- Born: Delia Ruby Graff April 28, 1969
- Died: July 18, 2017 (aged 48)
- Other names: Delia Ruby Graff Fara

Academic background
- Alma mater: Harvard University; Massachusetts Institute of Technology;
- Thesis: The Phenomena of Vagueness (1997)
- Doctoral advisor: George Boolos; Robert Stalnaker;

Academic work
- Discipline: Philosophy
- Sub-discipline: Philosophy of language; metaphysics; logic;
- School or tradition: Analytic philosophy
- Institutions: Princeton University; Cornell University;
- Notable students: Daniel Rothschild
- Main interests: Vagueness
- Notable works: "Shifting Sands" (2000)

= Delia Graff Fara =

American philosopher (1969–2017)

Delia Ruby Graff Fara (April 28, 1969 – July 18, 2017) was an American philosopher who was professor of philosophy at Princeton University. She specialized in philosophy of language, metaphysics, and philosophical logic.

==Early life==
Fara's mother was African-American and her father was of Irish and Jewish ancestry. She was raised by her mother as a single parent in New York after her father died when she was a child.

==Education and career==
Fara completed her undergraduate studies at Harvard University in 1991, and later obtained her PhD from the Massachusetts Institute of Technology in 1997. During her doctoral studies, she was supervised by philosophers George Boolos and Robert Stalnaker. After completing her education, Fara joined the Princeton faculty in 1997 as an assistant professor. In 2001, she moved to Cornell University, and in 2005, she returned to Princeton as a tenured associate professor. Fara died in July 2017.

==Philosophical work==
Graff Fara is best known for her work on the problem of vagueness, where she defends an interest-relative theory of "contextualism". In her most influential article, "Shifting Sands: An Interest-Relative Theory of Vagueness", she argues that the meanings of vague expressions render the truth conditions of utterances of sentences containing them sensitive to our interests. In her view, as the Stanford Encyclopedia of Philosophy entry on "vagueness" explains, "interest relativity extends to all vague words. For instance, 'child' means a degree of immaturity that is significant to the speaker.
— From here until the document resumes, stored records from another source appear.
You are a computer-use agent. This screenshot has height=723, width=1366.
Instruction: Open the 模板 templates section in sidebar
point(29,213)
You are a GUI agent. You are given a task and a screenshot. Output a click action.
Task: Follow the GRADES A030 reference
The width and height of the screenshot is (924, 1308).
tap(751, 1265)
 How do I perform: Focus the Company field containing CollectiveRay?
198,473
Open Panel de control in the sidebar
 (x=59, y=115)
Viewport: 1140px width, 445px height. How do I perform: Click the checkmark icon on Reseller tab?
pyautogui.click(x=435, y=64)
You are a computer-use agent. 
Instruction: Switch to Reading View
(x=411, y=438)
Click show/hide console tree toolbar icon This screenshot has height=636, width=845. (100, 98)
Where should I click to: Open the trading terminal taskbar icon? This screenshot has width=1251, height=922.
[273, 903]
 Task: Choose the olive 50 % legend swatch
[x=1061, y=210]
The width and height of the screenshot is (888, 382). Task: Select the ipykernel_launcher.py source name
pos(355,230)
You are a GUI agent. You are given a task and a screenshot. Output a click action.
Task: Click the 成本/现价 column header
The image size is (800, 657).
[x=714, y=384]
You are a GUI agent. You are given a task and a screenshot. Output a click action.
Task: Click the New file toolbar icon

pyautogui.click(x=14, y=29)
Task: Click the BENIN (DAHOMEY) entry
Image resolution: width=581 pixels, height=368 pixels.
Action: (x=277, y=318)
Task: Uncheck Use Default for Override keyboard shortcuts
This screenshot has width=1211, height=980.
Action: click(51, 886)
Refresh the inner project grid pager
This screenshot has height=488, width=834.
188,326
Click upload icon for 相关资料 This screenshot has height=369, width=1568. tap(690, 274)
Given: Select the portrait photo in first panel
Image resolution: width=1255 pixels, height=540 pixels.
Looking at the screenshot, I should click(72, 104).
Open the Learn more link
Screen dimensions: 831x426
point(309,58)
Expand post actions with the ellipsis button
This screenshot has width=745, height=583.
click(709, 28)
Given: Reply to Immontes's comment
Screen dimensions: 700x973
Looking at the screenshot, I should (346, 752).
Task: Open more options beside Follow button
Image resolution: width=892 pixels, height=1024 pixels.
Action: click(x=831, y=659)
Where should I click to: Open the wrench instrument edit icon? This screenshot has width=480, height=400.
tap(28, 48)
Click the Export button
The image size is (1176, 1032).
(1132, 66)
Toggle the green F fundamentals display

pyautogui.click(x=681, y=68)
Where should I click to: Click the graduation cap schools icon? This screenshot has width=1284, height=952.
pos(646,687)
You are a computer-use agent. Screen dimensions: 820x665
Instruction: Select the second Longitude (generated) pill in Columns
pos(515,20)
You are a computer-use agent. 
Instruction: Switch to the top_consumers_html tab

Since the interests of the speaker shift, there is an opportunity for a shift in the extension of 'child'."

==Selected publications==
- "Shifting Sands: An Interest-Relative Theory of Vagueness." Philosophical Topics 28 (2000): 45–81.
- "Descriptions As Predicates." Philosophical Studies 102 (2001): 1-42.
- "Phenomenal Continua and the Sorites." Mind 110 (2001): 905–935.
- The Routledge Companion to Philosophy of Language (co-edited with Gillian Russell). Routledge, 2011.
- "Specifying desires." Nous 47 (2013): 252–272.
- "Names Are Predicates." Philosophical Review 124 (2015): 59–117.